3.4 Soil C and N content and microbial biomass
Dissolved N (DN) concentration in soil decreased with maize growth. For
each growth stage, the double and triple densities led to similar
amounts of DN contents, which were approximately 1.7 times lower than
that at the single density (Table 2). Dissolved organic C (DOC)
concentration remained similar at the heading and ripening, but
decreased at maize flowering (Table 2). Soil microbial biomass C (MBC)

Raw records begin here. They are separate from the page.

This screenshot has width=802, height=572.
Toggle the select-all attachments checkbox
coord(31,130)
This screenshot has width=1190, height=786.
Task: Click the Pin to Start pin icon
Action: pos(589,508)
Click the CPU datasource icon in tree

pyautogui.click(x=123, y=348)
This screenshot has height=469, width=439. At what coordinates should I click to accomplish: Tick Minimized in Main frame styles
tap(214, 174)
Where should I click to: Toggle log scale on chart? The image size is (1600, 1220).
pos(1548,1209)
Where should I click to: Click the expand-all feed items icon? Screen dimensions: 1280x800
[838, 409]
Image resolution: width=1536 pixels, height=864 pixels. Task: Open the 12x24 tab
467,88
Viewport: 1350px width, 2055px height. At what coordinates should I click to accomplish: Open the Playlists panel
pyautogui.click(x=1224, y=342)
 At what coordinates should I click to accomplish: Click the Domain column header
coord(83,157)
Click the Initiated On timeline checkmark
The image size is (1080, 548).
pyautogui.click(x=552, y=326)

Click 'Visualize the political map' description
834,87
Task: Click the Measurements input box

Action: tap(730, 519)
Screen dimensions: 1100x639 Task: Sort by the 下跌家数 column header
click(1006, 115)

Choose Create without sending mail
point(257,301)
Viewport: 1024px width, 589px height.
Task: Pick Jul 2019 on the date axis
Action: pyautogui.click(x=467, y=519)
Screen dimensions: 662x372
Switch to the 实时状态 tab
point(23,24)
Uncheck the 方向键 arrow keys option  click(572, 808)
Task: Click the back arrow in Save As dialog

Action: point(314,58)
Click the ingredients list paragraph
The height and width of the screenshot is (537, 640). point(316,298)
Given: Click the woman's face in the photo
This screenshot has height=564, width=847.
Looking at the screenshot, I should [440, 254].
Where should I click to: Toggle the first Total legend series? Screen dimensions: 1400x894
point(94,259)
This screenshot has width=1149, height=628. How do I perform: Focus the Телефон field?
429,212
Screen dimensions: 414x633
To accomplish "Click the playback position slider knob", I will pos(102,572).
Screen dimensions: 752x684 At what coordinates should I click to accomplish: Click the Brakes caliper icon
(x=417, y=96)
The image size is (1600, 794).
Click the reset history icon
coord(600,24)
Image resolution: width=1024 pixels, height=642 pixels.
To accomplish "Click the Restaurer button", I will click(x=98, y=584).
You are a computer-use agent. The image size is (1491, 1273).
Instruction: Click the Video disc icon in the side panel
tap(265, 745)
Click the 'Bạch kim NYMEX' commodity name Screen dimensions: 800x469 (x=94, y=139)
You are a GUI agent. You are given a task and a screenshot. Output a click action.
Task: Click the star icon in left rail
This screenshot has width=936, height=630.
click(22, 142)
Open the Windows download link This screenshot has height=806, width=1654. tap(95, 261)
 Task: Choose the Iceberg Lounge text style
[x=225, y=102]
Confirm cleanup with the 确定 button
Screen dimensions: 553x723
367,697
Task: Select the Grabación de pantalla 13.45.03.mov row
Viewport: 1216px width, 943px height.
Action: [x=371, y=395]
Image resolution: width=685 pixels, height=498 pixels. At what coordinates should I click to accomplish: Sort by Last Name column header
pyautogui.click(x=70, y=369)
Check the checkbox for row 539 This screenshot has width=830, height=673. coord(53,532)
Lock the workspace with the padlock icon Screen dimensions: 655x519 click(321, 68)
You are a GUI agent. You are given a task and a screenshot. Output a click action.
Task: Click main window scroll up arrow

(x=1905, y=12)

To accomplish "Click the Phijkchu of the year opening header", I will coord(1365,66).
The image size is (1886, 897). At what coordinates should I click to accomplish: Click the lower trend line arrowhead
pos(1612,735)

gradually increased from the heading to ripening stages and the increase
was up to 57%, 12% and 62% at the single, double and triple
densities, respectively, while microbial biomass N (MBN) was independent
on maize growth (Table 2).
3.5 Relationships between soil C and N mineralization
There was a positive linear relation between SOM-derived
CO2 and GNM across all planting densities
(R2 = 0.4, p < 0.04; Fig. 3a),
indicating that the SOM-C mineralization is highly correlated with N
mineralization. The C: N ratio of SOM mineralization (the ratio between
SOM-derived CO2 and GNM) declined with growth stages,
and it was reduced with increased planting densities compared to the
single density at the earlier two growth stages (Table 2). Moreover, the
C:N ratio of SOM mineralization increased with soil DN concentration
(r2 = 0.3, p = 0.02; Fig. 3b). SOM-derived
CO2 and GNM were independent on root biomass (Fig. S3a,
b) and specific root-derived CO2 efflux (Fig. S3c, d).
However, both SOM-derived CO2 and gross N mineralization
increased with specific root length for the double and triple planting
densities (Fig. 3a, b), indicating the root morphology modulated soil C
and N turnover at higher planting densities.